Wednesday, May 9, 2012

Stress and Hair loss

Your hair has a way of telling you if your body is in balance. If you are healthy - physically as well as emotionally - your hair will be radiant and shining and your scalp pliant and moist.

If you are not well physically, or if you are upset emotionally, your hair becomes dull and lifeless - it will begin to fall out, and your hair will become waxy with the overproduction of your traumatised sebaceous glands.

If your hair is thinning or you are experiencing baldness and it seems abnormal either because you are young or female, it is more than likely that stress is the culprit of hair loss. Your hair is one of the first places your body shows distress. Illness, medication and imbalances in nutrition all show up in you hair and scalp.

Usually, it is not mild job or life stress that triggers hair loss, more likely it is extremely serious stress to the body that causes hair to stop growing and fall out. These types of stress can be initiated by some types of medications, diabetes, thyroid disorders and even extreme emotional stress, but also can be caused by commonplace life events like childbirth, miscarriage and surgery.

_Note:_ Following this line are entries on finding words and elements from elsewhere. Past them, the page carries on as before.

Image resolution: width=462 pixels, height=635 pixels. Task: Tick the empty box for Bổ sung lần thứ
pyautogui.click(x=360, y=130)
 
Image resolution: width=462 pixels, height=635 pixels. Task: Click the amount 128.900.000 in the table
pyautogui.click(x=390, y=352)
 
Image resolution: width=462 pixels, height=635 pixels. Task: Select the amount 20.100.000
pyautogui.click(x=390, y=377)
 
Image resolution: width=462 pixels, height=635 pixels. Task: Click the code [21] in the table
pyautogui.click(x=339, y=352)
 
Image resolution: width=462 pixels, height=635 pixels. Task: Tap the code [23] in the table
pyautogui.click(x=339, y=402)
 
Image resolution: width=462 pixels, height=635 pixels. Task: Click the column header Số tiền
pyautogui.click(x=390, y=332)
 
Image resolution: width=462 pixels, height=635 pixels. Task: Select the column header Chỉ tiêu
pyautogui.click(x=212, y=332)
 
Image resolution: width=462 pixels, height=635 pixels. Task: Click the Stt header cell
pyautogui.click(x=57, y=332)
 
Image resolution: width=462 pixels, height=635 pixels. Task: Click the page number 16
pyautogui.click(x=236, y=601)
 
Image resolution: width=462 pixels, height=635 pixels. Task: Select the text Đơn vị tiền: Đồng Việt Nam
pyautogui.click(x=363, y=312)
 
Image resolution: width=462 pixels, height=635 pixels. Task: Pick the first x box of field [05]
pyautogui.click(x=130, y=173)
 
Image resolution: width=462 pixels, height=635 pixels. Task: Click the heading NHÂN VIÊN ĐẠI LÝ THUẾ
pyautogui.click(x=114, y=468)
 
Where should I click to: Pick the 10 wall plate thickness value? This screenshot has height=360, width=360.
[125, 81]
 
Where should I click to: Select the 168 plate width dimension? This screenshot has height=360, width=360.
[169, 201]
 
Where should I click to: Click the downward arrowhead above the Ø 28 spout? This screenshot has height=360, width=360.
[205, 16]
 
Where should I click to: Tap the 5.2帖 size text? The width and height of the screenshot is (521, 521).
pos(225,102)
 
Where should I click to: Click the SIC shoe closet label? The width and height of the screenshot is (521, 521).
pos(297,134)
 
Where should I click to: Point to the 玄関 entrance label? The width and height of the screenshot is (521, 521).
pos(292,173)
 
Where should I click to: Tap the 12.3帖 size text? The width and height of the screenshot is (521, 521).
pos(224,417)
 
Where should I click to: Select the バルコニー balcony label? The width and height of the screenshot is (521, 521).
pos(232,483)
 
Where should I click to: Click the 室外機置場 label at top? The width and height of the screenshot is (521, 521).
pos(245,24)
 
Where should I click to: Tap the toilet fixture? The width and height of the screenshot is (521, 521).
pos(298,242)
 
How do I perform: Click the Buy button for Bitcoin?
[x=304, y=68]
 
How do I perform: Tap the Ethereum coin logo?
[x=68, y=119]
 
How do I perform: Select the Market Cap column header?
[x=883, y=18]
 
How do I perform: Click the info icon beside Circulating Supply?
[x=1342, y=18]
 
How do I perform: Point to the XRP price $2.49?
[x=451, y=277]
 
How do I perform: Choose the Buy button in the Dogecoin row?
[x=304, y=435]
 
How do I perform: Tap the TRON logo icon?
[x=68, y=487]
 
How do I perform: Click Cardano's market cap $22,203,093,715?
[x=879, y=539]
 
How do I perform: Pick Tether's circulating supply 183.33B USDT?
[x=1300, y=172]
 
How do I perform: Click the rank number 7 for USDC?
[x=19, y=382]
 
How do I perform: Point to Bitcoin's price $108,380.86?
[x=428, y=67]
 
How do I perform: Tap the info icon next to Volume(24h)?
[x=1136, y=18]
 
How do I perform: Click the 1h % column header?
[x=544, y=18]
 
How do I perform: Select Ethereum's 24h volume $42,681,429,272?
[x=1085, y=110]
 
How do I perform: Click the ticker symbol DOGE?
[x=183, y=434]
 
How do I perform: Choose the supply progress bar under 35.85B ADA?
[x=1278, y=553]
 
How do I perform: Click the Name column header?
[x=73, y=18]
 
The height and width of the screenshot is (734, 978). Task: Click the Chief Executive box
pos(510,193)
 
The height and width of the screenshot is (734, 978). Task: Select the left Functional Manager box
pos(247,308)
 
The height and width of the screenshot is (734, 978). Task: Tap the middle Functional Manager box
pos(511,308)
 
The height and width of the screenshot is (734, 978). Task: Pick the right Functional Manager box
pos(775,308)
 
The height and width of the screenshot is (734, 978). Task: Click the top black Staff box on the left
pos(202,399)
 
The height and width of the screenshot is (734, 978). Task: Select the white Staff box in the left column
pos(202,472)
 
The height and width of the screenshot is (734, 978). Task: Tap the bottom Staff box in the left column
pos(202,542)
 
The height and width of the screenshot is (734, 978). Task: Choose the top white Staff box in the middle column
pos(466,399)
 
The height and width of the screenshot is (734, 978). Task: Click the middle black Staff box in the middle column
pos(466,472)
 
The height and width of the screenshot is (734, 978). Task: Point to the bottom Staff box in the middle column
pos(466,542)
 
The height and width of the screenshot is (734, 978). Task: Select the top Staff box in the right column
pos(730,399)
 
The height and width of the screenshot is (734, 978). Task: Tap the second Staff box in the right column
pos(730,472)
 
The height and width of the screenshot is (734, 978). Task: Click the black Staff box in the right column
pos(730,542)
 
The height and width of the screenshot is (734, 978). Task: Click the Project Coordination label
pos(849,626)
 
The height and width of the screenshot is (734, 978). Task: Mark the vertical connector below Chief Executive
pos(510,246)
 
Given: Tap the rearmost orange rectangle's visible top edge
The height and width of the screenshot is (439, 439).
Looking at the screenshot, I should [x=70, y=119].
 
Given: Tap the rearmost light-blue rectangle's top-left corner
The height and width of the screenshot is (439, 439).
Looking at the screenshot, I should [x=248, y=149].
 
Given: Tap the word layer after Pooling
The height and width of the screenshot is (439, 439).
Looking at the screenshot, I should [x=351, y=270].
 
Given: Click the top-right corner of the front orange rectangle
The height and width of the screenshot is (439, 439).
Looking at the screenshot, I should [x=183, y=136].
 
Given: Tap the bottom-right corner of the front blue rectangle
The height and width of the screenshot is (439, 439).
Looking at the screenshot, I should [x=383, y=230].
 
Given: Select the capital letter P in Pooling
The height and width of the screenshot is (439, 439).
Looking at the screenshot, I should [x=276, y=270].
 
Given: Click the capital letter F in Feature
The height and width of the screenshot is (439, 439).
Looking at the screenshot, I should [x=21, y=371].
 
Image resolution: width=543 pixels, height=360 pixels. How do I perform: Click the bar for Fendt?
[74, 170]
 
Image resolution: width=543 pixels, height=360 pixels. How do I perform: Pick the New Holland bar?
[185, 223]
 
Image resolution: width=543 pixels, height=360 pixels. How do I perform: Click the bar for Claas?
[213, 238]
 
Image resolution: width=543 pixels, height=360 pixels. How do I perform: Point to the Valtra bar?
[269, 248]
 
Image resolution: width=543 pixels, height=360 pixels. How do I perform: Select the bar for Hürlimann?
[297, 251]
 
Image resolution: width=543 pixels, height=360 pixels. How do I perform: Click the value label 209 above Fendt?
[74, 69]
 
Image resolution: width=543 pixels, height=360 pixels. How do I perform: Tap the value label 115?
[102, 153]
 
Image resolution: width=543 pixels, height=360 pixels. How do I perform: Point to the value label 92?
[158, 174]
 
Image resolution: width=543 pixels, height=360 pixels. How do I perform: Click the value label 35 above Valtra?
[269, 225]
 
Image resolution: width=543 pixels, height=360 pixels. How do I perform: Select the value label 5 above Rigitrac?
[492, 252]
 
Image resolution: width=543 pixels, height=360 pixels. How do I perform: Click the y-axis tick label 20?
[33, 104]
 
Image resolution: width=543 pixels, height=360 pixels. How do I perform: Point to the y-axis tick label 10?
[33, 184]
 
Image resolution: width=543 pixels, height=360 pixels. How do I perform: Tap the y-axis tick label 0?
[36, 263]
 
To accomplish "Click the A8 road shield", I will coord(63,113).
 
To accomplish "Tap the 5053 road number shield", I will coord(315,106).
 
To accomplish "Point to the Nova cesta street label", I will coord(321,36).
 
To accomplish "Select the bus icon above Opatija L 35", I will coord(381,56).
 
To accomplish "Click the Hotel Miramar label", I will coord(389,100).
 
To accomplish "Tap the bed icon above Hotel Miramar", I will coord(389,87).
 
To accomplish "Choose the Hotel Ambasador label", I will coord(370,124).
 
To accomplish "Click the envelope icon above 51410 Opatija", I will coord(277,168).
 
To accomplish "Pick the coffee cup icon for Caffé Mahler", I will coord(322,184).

Any major change in our lives can be reflected in the condition of our hair, scalp and skin. We reflect our health and well-being in the condition of our hair and scalp.

But how does stress actually effect hair loss? Well hair grows in repeating cycles. The active growth phase lasts around two years and is followed by a resting phase that spans three months, after which the hair falls from the scalp. Normally, every strand of hair in your head is at a different point in this cycle, so the shedding is barely noticeable: a few strands in the shower drain, some more on your brush, a hair or two on your pillow. A normal head sheds at most 100 strands of hair a day.

However, when the body undergoes extreme stress, as much as 70 percent of your hair can prematurely enter the resting phase. Three months later, these hairs begin to fall out, causing noticeable hair loss.

The person will not become completely bald and the thinning will be fairly unnoticeable. However, it is this three month delay and the fact that the trigger seems so unrelated that causes confusion on the part of the patient concerned about hair loss.

Fortunately, in most cases hair will begin to grow back within six months. However, some people may face further periods of severe stress that may trigger the whole process to being again cause more hair loss resulting in a more long-term problem.